*WHAT YOU ARE ASKED TO DO*. Set down exactly the lines below, starting at the one that contains "Next weekend Sep 4 - Sep 6 (632, 487)" and ending at the one that contains "[button] (984, 1269)", with both of those lines included and nothing else.

*TASK INPUT*.
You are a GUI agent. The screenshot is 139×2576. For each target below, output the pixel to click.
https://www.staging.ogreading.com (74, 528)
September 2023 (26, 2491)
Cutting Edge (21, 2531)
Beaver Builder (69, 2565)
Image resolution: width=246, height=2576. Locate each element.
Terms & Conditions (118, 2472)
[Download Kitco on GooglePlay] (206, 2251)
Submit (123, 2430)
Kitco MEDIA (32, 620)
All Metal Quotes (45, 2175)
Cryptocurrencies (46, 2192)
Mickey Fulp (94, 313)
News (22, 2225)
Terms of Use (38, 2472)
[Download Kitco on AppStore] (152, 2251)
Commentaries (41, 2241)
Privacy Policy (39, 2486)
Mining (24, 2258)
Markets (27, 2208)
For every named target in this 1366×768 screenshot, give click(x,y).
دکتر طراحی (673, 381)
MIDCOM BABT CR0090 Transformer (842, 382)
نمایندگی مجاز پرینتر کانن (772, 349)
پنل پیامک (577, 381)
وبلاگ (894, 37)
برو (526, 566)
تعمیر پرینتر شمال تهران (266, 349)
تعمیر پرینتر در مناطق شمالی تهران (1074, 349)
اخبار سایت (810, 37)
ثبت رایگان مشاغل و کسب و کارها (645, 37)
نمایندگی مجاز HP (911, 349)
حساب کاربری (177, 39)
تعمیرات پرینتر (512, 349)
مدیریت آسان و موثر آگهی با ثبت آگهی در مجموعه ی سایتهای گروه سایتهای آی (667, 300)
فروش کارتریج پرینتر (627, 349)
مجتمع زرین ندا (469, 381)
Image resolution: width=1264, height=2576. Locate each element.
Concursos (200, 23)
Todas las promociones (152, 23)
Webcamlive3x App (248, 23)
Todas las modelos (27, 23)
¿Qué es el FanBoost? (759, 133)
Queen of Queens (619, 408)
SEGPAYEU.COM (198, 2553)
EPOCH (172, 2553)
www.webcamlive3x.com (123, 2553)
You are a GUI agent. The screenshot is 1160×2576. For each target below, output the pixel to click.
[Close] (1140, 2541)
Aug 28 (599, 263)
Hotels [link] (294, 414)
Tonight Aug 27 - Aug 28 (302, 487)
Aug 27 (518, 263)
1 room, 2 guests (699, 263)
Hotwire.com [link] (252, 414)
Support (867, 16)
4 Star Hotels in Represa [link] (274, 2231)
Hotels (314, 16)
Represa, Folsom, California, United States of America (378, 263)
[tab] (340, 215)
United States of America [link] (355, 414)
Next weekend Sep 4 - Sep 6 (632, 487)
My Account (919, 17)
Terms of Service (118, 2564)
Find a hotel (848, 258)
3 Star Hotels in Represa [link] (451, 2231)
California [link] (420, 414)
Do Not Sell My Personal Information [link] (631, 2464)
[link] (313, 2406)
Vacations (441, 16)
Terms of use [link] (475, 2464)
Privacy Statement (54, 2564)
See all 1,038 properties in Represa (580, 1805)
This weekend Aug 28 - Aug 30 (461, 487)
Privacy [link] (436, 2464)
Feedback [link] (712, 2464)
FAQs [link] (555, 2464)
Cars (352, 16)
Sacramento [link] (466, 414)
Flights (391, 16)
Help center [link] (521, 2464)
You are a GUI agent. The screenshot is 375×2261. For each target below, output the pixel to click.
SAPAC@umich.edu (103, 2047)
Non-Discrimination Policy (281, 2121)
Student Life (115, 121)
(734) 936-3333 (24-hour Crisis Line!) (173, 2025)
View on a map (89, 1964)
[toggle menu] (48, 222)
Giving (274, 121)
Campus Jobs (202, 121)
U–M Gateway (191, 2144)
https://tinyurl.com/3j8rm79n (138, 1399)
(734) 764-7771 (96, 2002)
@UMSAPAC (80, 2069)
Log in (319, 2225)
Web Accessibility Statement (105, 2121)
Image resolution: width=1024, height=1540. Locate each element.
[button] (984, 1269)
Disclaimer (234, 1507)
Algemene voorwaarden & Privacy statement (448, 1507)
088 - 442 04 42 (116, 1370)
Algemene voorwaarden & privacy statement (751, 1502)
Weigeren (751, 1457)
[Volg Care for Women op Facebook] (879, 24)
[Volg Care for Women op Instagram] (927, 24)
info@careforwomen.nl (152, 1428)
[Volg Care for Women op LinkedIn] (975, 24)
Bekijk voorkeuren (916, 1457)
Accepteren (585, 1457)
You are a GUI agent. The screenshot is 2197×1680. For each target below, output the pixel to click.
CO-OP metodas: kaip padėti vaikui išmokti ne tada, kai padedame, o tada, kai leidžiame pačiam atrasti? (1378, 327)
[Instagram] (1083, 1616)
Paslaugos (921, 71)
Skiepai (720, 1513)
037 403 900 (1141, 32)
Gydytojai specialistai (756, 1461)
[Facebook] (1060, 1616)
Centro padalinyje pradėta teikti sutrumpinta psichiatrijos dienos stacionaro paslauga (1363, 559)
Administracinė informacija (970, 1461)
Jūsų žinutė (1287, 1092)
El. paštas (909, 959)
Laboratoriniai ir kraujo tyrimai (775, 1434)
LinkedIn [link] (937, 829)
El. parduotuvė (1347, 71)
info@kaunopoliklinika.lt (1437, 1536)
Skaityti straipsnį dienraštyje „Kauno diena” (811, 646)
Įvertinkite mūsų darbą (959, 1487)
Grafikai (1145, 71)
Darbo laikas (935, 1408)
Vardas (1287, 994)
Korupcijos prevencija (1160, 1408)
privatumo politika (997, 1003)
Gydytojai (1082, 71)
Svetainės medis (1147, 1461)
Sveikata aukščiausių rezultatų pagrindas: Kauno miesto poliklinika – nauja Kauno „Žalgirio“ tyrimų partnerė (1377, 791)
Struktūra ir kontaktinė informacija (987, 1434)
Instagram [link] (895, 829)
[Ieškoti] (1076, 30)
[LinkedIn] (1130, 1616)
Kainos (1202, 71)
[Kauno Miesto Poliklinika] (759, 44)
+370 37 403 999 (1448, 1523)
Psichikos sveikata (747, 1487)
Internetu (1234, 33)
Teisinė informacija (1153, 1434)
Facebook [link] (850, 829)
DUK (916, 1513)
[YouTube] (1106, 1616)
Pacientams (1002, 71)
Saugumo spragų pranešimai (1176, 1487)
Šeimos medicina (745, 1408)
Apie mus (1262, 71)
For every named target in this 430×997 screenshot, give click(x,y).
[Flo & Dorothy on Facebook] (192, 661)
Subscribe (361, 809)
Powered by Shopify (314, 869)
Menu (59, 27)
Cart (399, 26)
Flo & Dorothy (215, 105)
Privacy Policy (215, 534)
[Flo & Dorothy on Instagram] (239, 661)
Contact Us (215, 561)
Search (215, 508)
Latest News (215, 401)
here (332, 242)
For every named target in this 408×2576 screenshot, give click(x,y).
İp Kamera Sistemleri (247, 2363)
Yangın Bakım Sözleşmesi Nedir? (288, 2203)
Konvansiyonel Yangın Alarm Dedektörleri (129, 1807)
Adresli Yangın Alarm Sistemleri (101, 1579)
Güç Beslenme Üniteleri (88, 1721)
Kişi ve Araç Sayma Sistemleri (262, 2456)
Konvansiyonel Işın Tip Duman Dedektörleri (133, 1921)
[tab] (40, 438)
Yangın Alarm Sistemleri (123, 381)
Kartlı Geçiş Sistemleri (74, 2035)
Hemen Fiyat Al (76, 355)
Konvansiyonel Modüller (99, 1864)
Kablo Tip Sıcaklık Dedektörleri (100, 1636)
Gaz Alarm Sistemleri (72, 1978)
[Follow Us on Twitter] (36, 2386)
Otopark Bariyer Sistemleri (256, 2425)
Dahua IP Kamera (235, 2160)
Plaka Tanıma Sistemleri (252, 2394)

*YOUR SOLUTION*.
Next weekend Sep 4 - Sep 6 (632, 487)
My Account (919, 17)
Terms of Service (118, 2564)
Find a hotel (848, 258)
3 Star Hotels in Represa [link] (451, 2231)
California [link] (420, 414)
Do Not Sell My Personal Information [link] (631, 2464)
[link] (313, 2406)
Vacations (441, 16)
Terms of use [link] (475, 2464)
Privacy Statement (54, 2564)
See all 1,038 properties in Represa (580, 1805)
This weekend Aug 28 - Aug 30 (461, 487)
Privacy [link] (436, 2464)
Feedback [link] (712, 2464)
FAQs [link] (555, 2464)
Cars (352, 16)
Sacramento [link] (466, 414)
Flights (391, 16)
Help center [link] (521, 2464)
You are a GUI agent. The screenshot is 375×2261. For each target below, output the pixel to click.
SAPAC@umich.edu (103, 2047)
Non-Discrimination Policy (281, 2121)
Student Life (115, 121)
(734) 936-3333 (24-hour Crisis Line!) (173, 2025)
View on a map (89, 1964)
[toggle menu] (48, 222)
Giving (274, 121)
Campus Jobs (202, 121)
U–M Gateway (191, 2144)
https://tinyurl.com/3j8rm79n (138, 1399)
(734) 764-7771 (96, 2002)
@UMSAPAC (80, 2069)
Log in (319, 2225)
Web Accessibility Statement (105, 2121)
Image resolution: width=1024, height=1540. Locate each element.
[button] (984, 1269)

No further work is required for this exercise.